**Written instruction**
Please copy the records from their start through the line that contains "pyautogui.click(x=325, y=196)", swapping "Screen dimensions" for "Display size" and changing nothing else.
------------------------------------------------
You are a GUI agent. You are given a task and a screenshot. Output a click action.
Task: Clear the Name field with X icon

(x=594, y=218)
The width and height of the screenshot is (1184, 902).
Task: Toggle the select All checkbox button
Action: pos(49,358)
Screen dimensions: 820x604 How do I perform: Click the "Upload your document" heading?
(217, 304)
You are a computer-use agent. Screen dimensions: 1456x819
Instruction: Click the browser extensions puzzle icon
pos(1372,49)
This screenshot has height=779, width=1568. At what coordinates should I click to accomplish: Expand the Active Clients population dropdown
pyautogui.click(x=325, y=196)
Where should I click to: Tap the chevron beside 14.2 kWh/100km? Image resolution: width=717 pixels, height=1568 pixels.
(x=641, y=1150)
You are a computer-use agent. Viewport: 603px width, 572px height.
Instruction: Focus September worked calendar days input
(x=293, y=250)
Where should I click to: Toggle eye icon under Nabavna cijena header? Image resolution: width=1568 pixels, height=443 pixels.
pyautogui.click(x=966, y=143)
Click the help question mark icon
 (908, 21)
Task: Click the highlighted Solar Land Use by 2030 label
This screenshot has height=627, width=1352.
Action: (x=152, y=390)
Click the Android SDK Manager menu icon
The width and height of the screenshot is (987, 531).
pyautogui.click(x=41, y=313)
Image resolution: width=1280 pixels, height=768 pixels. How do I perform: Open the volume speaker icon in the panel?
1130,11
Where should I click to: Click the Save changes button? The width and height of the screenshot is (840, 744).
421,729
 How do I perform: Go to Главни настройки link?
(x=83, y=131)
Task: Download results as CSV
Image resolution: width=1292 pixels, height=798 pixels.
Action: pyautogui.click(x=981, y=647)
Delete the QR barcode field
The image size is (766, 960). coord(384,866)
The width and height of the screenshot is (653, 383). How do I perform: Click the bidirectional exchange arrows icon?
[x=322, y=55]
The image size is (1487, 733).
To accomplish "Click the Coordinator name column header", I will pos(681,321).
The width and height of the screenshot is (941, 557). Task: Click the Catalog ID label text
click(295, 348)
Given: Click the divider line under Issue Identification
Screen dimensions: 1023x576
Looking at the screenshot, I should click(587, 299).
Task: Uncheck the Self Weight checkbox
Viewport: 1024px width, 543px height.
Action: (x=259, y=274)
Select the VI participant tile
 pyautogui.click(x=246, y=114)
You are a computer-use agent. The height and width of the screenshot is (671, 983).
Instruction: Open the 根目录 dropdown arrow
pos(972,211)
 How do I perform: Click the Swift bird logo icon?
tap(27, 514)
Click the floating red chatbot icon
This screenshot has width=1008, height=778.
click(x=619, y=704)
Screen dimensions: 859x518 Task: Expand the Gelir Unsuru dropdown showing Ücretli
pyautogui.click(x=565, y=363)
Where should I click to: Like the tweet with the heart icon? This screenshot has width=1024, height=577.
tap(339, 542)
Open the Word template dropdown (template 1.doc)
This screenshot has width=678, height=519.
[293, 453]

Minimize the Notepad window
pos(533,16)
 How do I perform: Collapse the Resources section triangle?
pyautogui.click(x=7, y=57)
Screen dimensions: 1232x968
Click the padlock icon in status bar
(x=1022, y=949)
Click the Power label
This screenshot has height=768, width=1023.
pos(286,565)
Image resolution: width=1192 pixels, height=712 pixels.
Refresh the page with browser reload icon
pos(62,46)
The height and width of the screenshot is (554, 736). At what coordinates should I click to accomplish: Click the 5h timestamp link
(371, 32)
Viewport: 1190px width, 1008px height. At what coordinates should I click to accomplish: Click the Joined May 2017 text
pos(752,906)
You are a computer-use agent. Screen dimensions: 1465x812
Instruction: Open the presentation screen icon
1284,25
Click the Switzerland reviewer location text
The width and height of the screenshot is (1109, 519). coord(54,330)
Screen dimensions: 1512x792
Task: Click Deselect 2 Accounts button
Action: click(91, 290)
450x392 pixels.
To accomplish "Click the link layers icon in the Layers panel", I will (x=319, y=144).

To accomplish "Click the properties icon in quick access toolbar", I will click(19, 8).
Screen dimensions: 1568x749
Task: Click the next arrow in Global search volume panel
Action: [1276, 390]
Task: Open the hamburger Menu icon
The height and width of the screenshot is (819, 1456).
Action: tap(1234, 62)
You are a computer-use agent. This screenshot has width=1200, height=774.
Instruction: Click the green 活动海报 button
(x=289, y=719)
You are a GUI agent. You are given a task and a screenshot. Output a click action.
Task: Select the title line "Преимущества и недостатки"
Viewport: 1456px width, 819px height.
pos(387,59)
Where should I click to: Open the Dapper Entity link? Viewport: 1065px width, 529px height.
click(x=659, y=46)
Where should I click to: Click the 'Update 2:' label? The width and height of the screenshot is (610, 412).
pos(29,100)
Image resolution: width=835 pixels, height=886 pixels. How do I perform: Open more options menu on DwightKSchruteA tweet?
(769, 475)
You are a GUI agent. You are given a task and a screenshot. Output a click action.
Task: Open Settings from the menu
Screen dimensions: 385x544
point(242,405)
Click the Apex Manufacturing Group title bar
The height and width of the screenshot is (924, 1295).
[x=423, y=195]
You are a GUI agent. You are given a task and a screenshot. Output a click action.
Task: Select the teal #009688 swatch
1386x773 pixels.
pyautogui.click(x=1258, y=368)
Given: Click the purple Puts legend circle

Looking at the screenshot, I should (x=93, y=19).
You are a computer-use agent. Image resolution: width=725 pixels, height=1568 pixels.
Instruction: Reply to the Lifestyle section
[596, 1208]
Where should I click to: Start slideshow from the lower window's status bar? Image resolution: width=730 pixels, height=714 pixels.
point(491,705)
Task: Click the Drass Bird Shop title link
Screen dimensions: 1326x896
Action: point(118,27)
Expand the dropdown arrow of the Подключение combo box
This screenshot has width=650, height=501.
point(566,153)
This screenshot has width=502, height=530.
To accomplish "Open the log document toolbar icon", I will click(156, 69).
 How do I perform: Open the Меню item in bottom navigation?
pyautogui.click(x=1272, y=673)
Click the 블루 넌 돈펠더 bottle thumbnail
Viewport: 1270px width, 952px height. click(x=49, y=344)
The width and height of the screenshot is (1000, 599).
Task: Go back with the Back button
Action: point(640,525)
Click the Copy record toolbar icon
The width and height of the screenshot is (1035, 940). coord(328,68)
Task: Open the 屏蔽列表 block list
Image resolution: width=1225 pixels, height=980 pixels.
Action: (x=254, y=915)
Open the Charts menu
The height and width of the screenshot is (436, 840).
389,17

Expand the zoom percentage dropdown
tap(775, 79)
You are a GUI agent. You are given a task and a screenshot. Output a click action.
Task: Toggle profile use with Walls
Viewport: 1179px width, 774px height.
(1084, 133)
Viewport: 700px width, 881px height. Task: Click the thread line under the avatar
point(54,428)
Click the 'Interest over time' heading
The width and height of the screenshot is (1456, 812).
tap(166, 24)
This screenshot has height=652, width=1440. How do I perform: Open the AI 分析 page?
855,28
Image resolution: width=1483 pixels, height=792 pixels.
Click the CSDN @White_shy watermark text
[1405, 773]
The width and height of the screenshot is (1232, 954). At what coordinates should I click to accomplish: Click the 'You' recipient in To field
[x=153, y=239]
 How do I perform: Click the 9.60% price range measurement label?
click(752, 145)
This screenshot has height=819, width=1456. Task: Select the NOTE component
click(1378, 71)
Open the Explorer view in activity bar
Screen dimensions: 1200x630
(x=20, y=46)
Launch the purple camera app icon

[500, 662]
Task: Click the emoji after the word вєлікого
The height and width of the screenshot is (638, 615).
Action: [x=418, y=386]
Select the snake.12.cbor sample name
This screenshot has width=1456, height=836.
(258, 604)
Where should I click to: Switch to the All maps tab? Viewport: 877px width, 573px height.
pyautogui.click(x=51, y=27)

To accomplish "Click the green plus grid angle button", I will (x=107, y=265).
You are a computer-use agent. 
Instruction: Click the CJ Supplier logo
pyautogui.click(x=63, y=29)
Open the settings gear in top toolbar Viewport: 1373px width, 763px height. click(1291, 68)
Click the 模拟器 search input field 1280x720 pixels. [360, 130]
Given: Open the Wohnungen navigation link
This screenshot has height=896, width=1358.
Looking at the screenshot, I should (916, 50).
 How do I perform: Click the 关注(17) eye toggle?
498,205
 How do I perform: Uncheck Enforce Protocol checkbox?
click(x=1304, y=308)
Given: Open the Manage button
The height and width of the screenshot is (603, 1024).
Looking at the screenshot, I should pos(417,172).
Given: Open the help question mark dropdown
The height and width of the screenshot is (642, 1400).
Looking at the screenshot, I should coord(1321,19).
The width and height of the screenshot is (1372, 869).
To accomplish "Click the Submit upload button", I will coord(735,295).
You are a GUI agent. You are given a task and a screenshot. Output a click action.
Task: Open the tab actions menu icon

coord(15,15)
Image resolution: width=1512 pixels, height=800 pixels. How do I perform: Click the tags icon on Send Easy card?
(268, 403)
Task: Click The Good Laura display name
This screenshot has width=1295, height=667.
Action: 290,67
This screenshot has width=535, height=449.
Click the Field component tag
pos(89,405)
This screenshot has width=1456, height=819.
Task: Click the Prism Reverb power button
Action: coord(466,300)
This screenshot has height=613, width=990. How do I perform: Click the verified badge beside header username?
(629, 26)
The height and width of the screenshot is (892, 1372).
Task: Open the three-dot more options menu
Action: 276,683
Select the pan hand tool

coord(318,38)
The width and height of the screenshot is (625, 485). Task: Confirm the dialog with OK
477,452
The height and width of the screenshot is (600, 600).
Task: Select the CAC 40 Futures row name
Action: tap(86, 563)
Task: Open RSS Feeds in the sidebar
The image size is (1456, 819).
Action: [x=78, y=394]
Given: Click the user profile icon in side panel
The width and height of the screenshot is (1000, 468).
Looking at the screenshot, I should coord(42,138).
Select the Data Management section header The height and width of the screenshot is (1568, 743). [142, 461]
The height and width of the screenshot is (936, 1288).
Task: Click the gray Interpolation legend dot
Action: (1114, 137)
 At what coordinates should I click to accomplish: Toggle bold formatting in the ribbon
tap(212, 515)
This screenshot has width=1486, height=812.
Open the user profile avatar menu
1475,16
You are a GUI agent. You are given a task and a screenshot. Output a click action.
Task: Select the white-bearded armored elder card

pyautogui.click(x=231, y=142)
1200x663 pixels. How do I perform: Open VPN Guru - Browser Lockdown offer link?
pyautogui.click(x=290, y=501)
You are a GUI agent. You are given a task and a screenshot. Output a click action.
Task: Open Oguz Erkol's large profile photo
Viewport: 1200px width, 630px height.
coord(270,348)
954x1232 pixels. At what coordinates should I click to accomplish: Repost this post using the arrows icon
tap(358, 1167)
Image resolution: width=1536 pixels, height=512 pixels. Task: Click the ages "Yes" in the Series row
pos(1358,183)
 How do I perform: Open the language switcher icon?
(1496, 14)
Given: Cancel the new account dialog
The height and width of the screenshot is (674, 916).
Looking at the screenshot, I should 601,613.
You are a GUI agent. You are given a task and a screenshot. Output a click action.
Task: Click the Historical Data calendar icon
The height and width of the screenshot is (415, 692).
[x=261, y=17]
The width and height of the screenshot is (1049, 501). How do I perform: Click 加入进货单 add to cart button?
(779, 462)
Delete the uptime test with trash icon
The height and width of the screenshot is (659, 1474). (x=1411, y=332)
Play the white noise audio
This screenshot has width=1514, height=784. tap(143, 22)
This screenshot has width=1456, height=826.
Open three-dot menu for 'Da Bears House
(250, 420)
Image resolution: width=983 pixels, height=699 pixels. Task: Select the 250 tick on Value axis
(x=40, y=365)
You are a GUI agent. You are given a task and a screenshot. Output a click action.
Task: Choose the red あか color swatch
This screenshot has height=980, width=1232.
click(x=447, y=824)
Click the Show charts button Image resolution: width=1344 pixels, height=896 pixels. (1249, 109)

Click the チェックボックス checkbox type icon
------------------------------------------------
**Complete response**
You are a GUI agent. You are given a task and a screenshot. Output a click action.
Task: Clear the Name field with X icon

(x=594, y=218)
The width and height of the screenshot is (1184, 902).
Task: Toggle the select All checkbox button
Action: pos(49,358)
Display size: 820x604 How do I perform: Click the "Upload your document" heading?
(217, 304)
You are a computer-use agent. Display size: 1456x819
Instruction: Click the browser extensions puzzle icon
pos(1372,49)
This screenshot has height=779, width=1568. At what coordinates should I click to accomplish: Expand the Active Clients population dropdown
pyautogui.click(x=325, y=196)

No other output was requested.